She stumbles to her knees as the bow transforms into chains, binding her wrists and ankles. She lowers her head, and sees out of the corner of her eye a dark red blade. A Graver stands before her; she keeps her head down, too afraid to look up at the masked face of Caelondia’s arm of justice. 

_“Die, Breaker.”_

The blow hits her through her chest, piercing into her heart. She looks up at the Graver, at the mask, at the face behind the mask. Her face.

Then everything fades, everything's undone.

She wakes up, back to the burning air and the soot-covered bricks. Peckers caw near her, flocking in clusters and dispersing at will. Gail rubs her face, which is covered in soot. Well, better dusty than dead, she reckons. Her body is similarly intact, though it takes a bit of searching to find her hat, which was fought over by a crowd of peckers before she dispatched them. They don't stay away for long, though.

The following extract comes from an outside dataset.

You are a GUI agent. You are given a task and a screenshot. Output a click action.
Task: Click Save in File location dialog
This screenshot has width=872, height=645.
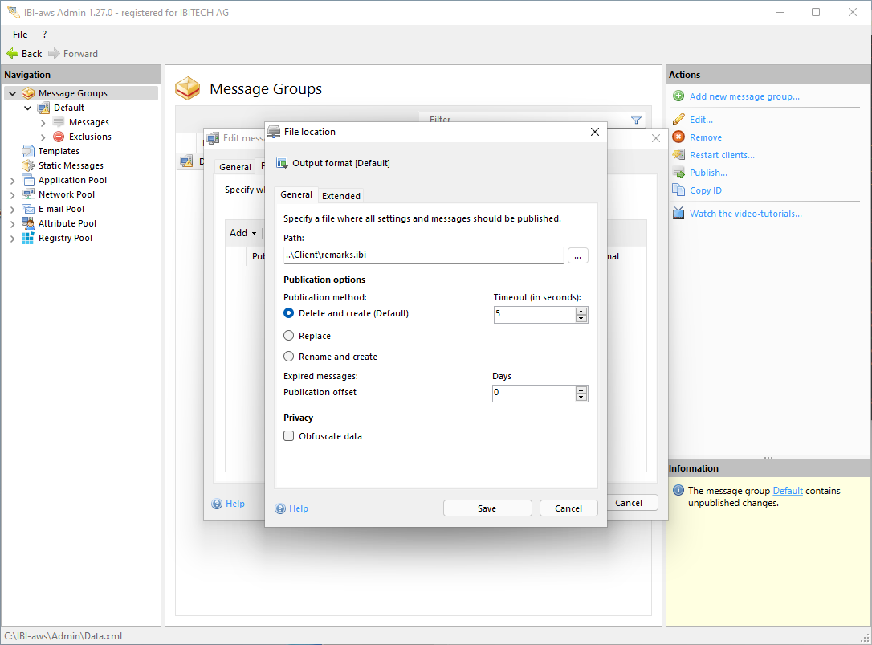tap(487, 508)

More peckers gather around her, and she sends arrows after all of them, but they still keep on coming one after another like a ceaseless wave. Eventually she can’t maintain her distance, and start whacking them with her bow out of frustration. It doesn’t do much.

“They won’t bother you if you stop attacking them.” 

A quick burst from a fire bellows scatters all the demon birds. Gail pants and rests her bow on the ground. She turns to face the Cinder (only they were insane enough to wield fire as sure as steel), who looks to be about five years Gail’s senior, clad in the thick leathers her line of work necessitated, her face covered in soot. “They didn’t give me much of a choice.” 

The Cinder looks at her quizzically. “All that trouble for a hat?”

“Breaking uniform earns you a trip to the Menders,” Gail says. “A lot of things do, when you’re a Breaker. “

“That seems rather excessive.”

Gail shrugs. “It’s no worse than the three days’ leeway. If I’m not back then I’m…” She sees the Cinder’s face change into a grimace. “How long has it been since I came in here?”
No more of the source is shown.